Crave the Change focuses on initiatives which could make a huge difference for the health of people in Central Minnesota.
Raising the Minimum Sale Age of Tobacco to 21:
Crave the Change is working with the Statewide Health Improvement Partnership (SHIP) and the Minnesota Academy of Family Physicians (MAFP) to raise awareness of the benefits of raising the minimum sale age of tobacco to 21. This lifesaving measure is gaining momentum nationwide and we want to advance efforts here in Central Minnesota.
Raising the tobacco age to 21 will help keep tobacco products out of the hands of teens, because while there are plenty of 18 year olds in high school there aren’t any 21-year old students. Studies show that many younger teens get tobacco products from older teens in their social circles. Let’s break this cycle.
Already nearly 300 cities and counties across the country, including Chicago, Kansas City and St. Louis, and two states, California and Hawaii, have raised the tobacco age to 21. Including Edina, right here in Minnesota!
“That’s 30,000 Minnesota kids over the next 15 years who will not become addicted.

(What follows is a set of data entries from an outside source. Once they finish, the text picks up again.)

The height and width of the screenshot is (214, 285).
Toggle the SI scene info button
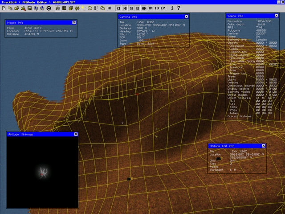(x=131, y=8)
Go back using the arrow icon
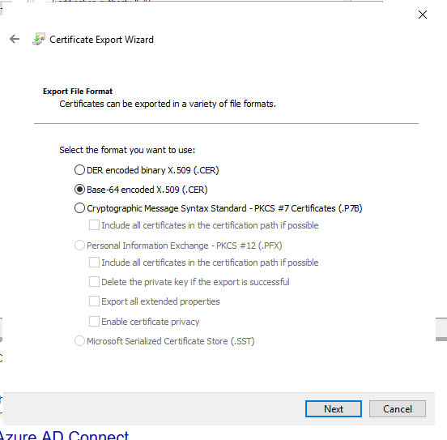Image resolution: width=447 pixels, height=440 pixels. pos(15,39)
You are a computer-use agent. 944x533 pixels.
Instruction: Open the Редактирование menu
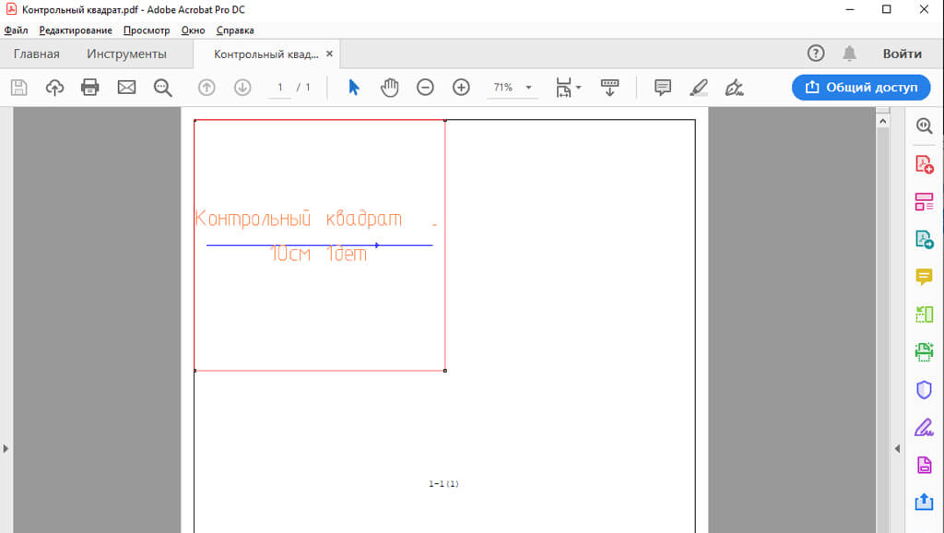76,30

That would be impressive,” ClearWay’s Anne Mason said in an interview. “It takes it out of a high school kid’s social circle. … If (tobacco companies) don’t get to you before age 21, chances are you won’t become an addicted adult.”
Tobacco 21 Fast Facts:
- There would be a 25% reduction in 15-to-17-year-olds starting to smoke if the tobacco age was raised to 21. (link)
- If all states were to raise the tobacco age to 21, there would be a 12% decrease in cigarette smoking prevalence across the nation by 2100. This would translate into nearly 250,000 fewer premature deaths from cigarette smoking among people born between 2000 and 2019 (link)
- Increasing the tobacco age to 21 will prevent 30,000 Minnesota kids from becoming smokers over the next 15 years. (link)
- A large majority of adults – 75% – support raising the age to 21. (link)
- Even 70% of smokers are in support of raising the minimum legal age. (link)
- Needham Massachusetts found that tobacco use among high-school students fell by nearly half after raising the age to 21. (link)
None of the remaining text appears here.